First, there is the confirmation problem.  How could anyone possibly know this to be true?  It would require that every person alive today be interviewed, and each and every one confirms that they have never experienced a miracle.  If even a handful of people claimed to have experienced miracles, then it would not be accurate to say it is the universal human experience that miracles do not occur.

Secondly, there is the problem of chronological snobbery.  Why presume that the miracles have to occur in our own day in order to be valid?  What if God only chooses to perform miracles at certain junctures of history, and our particular era is not one in which He chooses to do so?  If this is even possibly true, then the lack of any miracles in our own day speaks nothing to the issue of whether miracles are possible.  As long as even one bona fide miracle has occurred in the past, this would be sufficient to show that miracles are possible.  So to claim that the universal human experience excludes miracles not only requires that we look at the experience of both our contemporaries and our ancestors.

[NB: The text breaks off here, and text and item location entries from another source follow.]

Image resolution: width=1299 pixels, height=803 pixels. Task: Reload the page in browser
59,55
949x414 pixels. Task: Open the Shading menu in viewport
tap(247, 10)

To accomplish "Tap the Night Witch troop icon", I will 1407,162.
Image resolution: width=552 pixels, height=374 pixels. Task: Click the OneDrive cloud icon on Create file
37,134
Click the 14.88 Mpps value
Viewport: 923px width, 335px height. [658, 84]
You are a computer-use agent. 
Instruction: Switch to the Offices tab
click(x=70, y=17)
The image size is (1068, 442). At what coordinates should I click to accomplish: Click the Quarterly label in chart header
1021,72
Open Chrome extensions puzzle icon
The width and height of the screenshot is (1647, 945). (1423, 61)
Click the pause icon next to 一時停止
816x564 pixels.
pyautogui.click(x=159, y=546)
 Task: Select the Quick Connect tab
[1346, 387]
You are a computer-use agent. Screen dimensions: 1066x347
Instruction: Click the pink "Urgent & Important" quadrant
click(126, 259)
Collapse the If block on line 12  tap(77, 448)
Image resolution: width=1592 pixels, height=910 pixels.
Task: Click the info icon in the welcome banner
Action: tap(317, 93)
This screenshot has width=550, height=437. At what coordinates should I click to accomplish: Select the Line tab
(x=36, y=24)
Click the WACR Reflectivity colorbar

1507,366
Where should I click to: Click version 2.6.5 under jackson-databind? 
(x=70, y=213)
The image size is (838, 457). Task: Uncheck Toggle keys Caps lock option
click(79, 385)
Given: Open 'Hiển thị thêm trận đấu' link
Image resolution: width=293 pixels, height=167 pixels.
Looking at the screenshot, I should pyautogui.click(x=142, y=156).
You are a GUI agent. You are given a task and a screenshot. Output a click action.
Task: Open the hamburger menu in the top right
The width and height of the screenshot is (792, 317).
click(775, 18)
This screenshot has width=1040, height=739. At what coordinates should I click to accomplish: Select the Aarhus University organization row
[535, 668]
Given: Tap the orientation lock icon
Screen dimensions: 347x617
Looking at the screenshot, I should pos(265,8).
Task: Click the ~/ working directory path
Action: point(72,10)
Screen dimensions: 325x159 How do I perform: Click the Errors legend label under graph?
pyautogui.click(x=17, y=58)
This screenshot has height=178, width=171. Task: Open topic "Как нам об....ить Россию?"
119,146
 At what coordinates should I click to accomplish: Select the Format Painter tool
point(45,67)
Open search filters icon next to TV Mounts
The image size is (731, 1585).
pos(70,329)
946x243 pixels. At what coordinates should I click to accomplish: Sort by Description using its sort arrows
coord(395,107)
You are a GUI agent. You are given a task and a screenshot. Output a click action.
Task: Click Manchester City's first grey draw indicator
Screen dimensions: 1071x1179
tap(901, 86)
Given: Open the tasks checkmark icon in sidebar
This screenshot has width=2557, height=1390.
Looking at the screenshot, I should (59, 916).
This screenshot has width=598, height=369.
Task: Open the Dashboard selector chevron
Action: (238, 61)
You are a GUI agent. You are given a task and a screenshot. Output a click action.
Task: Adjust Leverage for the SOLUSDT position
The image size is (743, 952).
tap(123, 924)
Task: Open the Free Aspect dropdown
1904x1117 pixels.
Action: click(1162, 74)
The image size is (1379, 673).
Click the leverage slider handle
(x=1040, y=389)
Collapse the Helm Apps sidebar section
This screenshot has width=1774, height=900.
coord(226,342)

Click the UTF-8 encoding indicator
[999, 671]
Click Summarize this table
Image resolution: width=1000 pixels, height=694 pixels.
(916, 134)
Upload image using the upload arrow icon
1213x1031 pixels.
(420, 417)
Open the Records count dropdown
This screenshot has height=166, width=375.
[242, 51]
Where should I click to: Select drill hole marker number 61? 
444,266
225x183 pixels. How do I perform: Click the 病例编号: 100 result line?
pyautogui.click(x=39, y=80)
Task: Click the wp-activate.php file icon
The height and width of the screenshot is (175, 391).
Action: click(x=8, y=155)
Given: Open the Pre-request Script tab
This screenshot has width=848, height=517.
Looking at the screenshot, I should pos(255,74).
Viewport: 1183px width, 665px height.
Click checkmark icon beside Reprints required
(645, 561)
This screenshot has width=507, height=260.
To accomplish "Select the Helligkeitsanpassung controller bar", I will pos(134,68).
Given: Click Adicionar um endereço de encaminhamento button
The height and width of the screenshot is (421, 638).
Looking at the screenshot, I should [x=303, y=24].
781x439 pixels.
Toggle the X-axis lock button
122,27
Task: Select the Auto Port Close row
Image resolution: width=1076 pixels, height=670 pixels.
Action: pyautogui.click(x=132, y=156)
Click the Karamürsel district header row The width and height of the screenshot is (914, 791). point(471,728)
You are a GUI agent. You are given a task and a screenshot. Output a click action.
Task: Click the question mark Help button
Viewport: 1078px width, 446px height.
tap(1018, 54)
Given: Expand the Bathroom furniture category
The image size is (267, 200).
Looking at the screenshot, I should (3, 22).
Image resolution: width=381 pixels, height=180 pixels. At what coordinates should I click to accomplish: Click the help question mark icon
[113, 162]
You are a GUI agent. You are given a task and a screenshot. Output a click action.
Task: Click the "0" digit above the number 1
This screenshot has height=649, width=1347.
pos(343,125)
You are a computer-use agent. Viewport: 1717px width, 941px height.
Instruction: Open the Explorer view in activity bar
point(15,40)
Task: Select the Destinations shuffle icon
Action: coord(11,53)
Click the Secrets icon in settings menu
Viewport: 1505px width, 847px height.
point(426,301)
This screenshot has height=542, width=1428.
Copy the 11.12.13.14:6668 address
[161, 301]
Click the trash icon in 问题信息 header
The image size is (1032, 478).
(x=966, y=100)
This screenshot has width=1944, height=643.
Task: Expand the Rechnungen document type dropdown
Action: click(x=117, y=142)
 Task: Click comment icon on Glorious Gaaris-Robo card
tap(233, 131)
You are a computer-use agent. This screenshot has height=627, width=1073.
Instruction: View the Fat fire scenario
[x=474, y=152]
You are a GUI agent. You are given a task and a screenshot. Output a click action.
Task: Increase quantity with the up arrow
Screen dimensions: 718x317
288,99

Thirdly, the fact of the matter is that there are many people who claim to have experienced miracles, both in the past and present.  The problem is that these claims are dismissed on the grounds that miracles do not happen.  But this is circular reasoning.  One cannot say miracles are not possible because no one experiences miracles[1], and then when they are presented with various miracle claims dismiss them as veridical on the grounds that miracles cannot happen.  This begs the question.  The evidence for miracles is simply dismissed based on a priori philosophical commitments and assumptions.

While other arguments can and have been made against the possibility of miracles, the argument from universal human experience is not a good one.


[1]This itself is a logical fallacy because we cannot infer that X is impossible merely on the basis that X fails to instantiate itself in reality.  There are no humans with green skin, but that does not mean that it is impossible for us to have green skin.